C’est ce mardi que doit être entériné ou pas un accord sur le programme nucléaire iranien. Il ne devrait pas y avoir de nouveau report à l’issue de cette ultime journée de négociations. Quelques signes indiquaient ce lundi qu’on se préparait à un événement historique.
Le ministre français des Affaires étrangères, Laurent Fabius, a annulé un déplacement prévu ce mardi à Nantes. D’ultimes arbitrages politiques et l’imminence d’une annonce l’ont conduit à prolonger son séjour à Vienne où l’Américain John Kerry et l’Iranien Javad Zarif négocient les dernières lignes d’un compromis historique depuis une semaine, en contact étroit avec les autres membres du G5+1. Ces dernières heures, les signaux sont passés de l’orange au vert.
Intérêts bien compris
Après avoir ferraillé pendant des mois, les négociateurs iraniens et occidentaux semblent avoir envie d’en finir une fois pour toutes. Les jeux sont faits. L’Iran va sans doute obtenir, à l’issue de la journée, une levée des sanctions en échange d’un certain nombre d’engagements sur son programme nucléaire. Un accord basé non pas sur la confiance mais bien sûr le contrôle et aussi sur les intérêts bien compris de chacune des parties.

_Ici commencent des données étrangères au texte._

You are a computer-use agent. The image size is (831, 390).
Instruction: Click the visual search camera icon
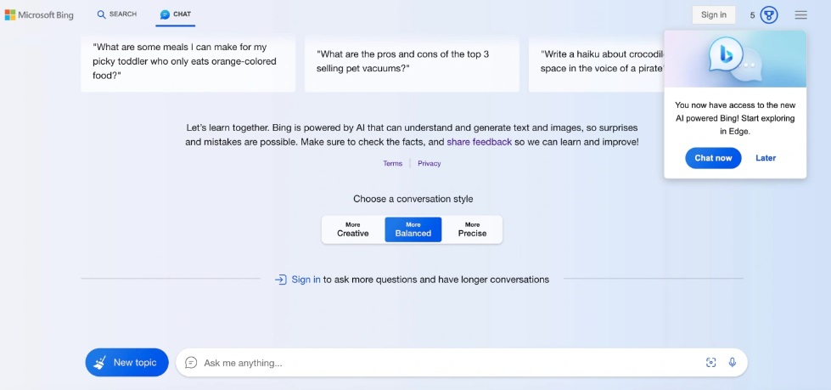711,363
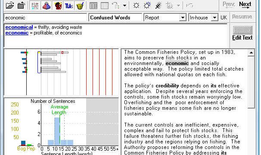The height and width of the screenshot is (155, 261).
Task: Toggle the weight bag toolbar icon
Action: pos(46,6)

Une partie de billard à trois bandes qui exaspère tous ceux qui peinent à percer les arrière-pensées de chacun des protagonistes. Au premier rang desquels, Israël et l’Arabie saoudite. Ce qui préoccupe les opposants à l’accord, ce sont ses annexes techniques qui doivent régler la question des stocks d’uranium mais aussi celle de la recherche et du développement dans le domaine nucléaire. Le diable pourrait se nicher dans les détails. Les experts et diplomates ont préparé un texte de 20 pages, mais selon les négociateurs iraniens il y aurait cinq annexes, soit 70 pages, qui compléteraient le document principal.
L’Amérique reste l’ennemi
Signe que les derniers obstacles ont été levés, les grandes puissances et Téhéran auraient, selon des indiscrétions, enfin élaboré un projet de document sur le rythme et le calendrier de l’allégement des sanctions qui pèsent sur l’Iran. C’était l’un des points les plus litigieux et laborieux de ces derniers mois. Lors du précédent round de discussion à Lausanne, en avril, les négociateurs s’y sont en partie cassé les dents. «La plupart des questions relatives aux sanctions de l’Iran ont été résolues, et quatre ou cinq questions restent en suspens, notamment le point important de s’assurer que chacune des étapes franchies par les deux parties corresponde effectivement à ce qui a été voulu et qu’elles se produisent en même temps», a commenté hier Abbas Araghchi, le secrétaire d’Etat aux Affaires étrangères iranien.
A Téhéran, l’idée d’un accord semble tellement acquise que le général de brigade commandant des forces terrestres, Ahmad Reza Pourdastan, a jugé utile de monter en première ligne pour faire une mise au point. De manière fracassante, il a rappelé que l’enthousiasme qui pourrait accompagner l’annonce, pour lui désormais inéluctable, d’un compromis ne devait pas faire oublier que l’Amérique restait l’ennemi. «Les Etats-Unis ne seront jamais perçus positivement en Iran, même si un accord est signé avec les puissances mondiales sur le programme nucléaire de la République islamique», vient-il de déclarer.